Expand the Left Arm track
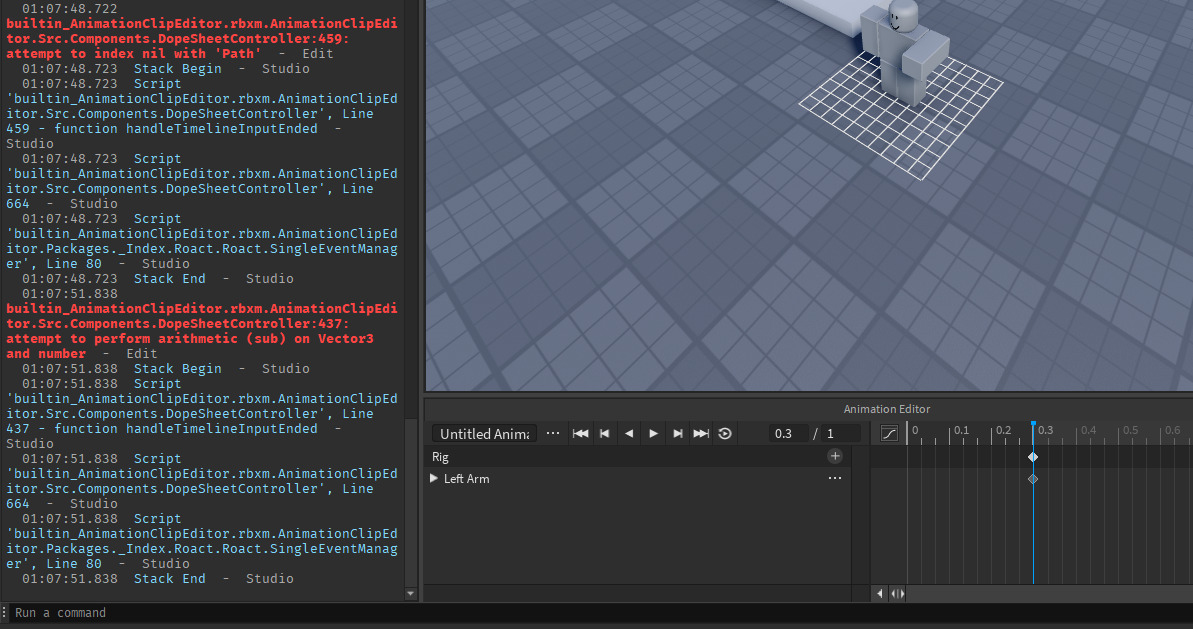Screen dimensions: 1193x629 [434, 479]
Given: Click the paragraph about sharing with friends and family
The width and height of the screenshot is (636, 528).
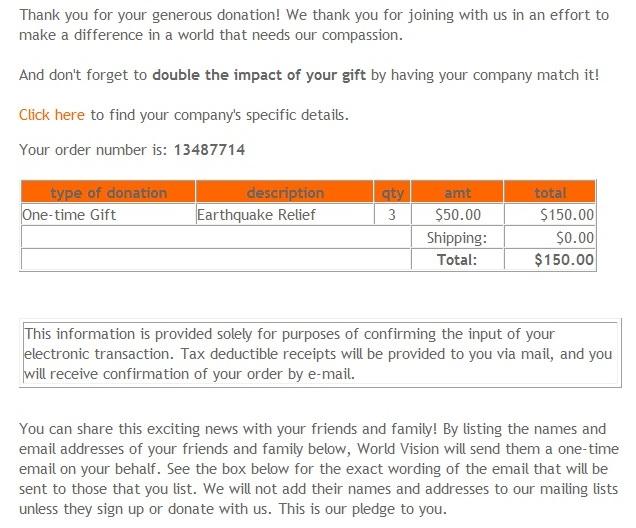Looking at the screenshot, I should [319, 469].
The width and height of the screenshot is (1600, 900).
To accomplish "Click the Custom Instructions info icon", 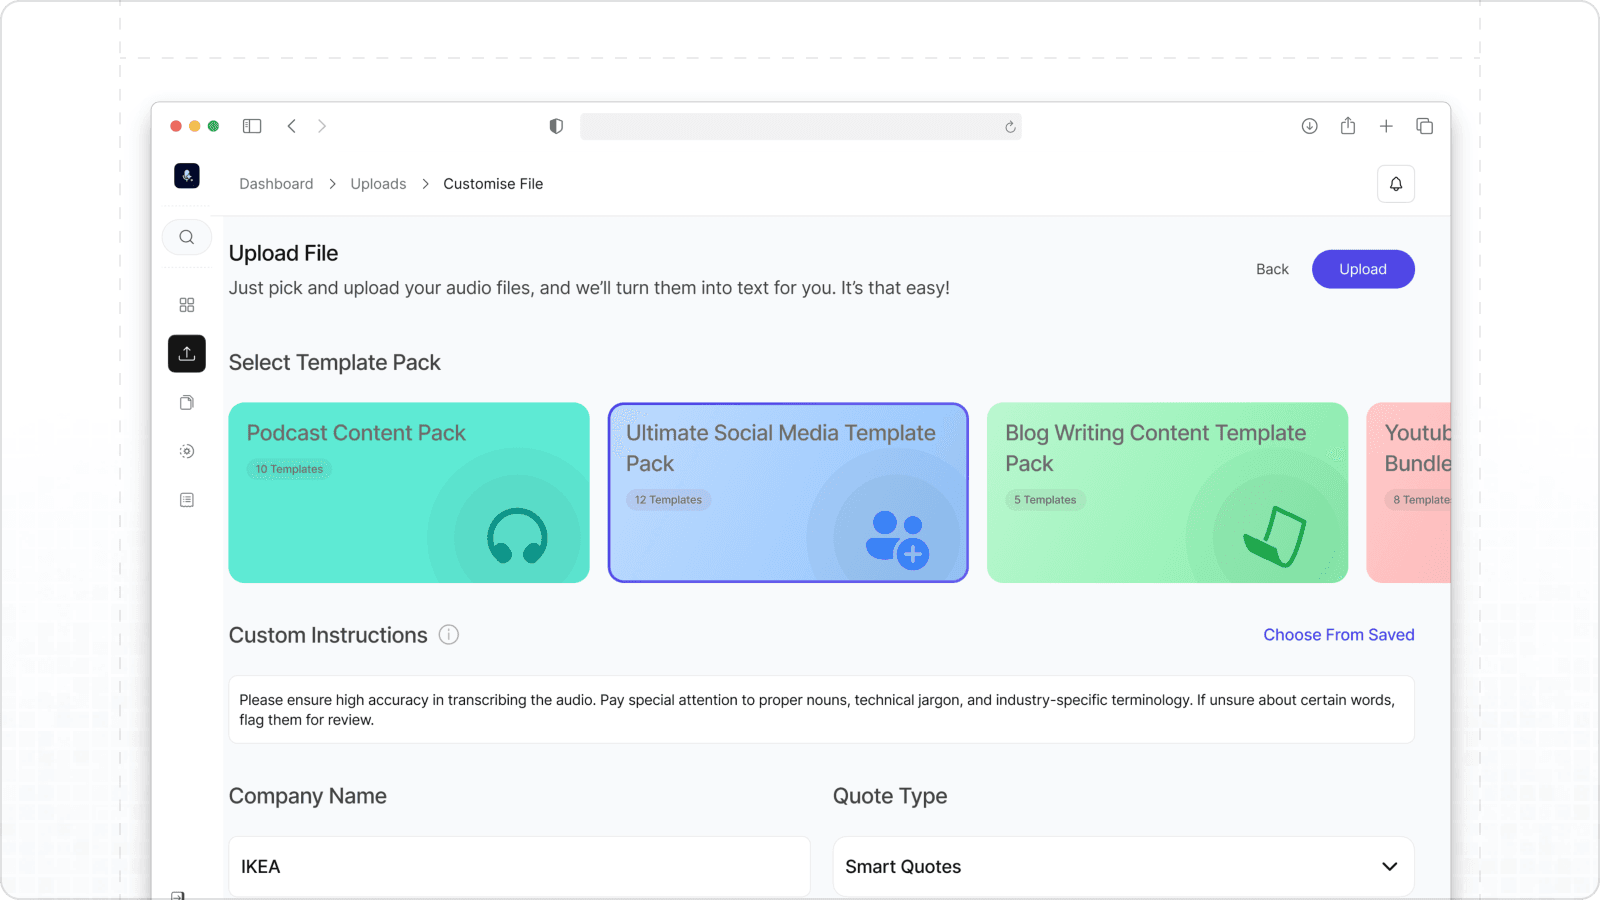I will point(449,635).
++++++++++
**ASSIGNMENT**
The required output is an exact copy of the lines from the start of the material above through the line containing "The width and height of the screenshot is (1600, 900).", inclusive, with no pictures in it.

**WRITTEN ANSWER**
Expand the Left Arm track
Screen dimensions: 1193x629 [434, 479]
Given: Click the paragraph about sharing with friends and family
The width and height of the screenshot is (636, 528).
Looking at the screenshot, I should [319, 469].
The width and height of the screenshot is (1600, 900).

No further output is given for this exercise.